Mary models for us how spiritual motherhood is also a unique and powerful call from God. From the cross, Jesus gives the Apostle John (the disciple whom he loved) and his own mother Mary to one another (John 19:26-27). Catholics see this as the moment Christ gives all who love him dearly to Mary as her children, and likewise gives to Mary the motherhood of those who love her son. Mary only bore one child, our Lord Jesus Christ, in her womb, and yet her spiritual motherhood to the rest of us is just as astounding. This ‘feminine genius’ is articulated in Pope John Paul II’s encyclical “Mulieris Dignitatem” or “On the Dignity and Vocation of Women.” He writes, toward the end, “The Church desires to give thanks to the Most Holy Trinity for the “mystery of woman” and for every woman – for that which constitutes the eternal measure of her feminine dignity, for the “great works of God”, which throughout human history have been accomplished in and through her. After all, was it not in and through her that the greatest event in human history – the incarnation of God himself – was accomplished?” There is too much dignity in womanhood celebrated so regularly, and so prominently in my tradition (I haven’t even mentioned all the female saints!) for me to feel wounded by a male priesthood.
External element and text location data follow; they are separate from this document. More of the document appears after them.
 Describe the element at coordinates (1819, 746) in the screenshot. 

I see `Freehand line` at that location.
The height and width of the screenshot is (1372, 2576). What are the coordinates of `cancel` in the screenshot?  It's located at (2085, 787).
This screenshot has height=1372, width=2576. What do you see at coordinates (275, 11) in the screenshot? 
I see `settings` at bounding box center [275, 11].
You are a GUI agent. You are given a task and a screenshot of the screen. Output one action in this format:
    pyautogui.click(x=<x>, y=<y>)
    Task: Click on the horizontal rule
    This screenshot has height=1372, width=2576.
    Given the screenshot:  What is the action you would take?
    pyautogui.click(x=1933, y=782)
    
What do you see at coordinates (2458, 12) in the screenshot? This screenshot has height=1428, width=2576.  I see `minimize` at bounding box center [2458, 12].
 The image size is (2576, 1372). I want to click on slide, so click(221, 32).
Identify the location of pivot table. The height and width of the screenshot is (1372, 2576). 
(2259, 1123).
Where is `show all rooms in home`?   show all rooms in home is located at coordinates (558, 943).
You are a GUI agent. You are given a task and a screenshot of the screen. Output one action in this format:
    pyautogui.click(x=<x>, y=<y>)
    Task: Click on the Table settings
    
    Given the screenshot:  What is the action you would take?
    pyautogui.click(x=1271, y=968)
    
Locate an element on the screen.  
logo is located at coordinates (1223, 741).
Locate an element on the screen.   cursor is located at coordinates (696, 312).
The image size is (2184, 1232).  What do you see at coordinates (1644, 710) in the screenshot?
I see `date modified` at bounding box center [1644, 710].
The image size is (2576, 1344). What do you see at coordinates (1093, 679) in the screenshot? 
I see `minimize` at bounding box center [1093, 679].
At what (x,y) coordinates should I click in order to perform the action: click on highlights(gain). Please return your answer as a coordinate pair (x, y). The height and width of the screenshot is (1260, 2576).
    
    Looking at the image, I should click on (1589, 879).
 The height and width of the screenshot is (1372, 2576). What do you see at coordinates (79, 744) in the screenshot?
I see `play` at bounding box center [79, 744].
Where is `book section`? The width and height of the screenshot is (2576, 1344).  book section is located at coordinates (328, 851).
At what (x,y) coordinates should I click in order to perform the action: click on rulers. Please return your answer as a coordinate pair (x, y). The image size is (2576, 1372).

There is so much to wonder at, when it comes to contemplating Our Lady and her role, and what that might mean for my own femininity, I feel sure I will never get to the bottom of it in my lifetime. To be like her in my own female body and soul is such a gift. I suppose that women in at least the Catholic corners of The Black Church have known and enjoyed this gift of womanhood through Mary, our Mother. I pray that all Christians could find solace in this most holy Mother, and that women particularly could feel the joy of being like her, fit for a unique role in God’s Kingdom.
Dear Farris Blount, thank you for your posting! It has raised great questions for me about my tradition and yours that I look forward to exploring further.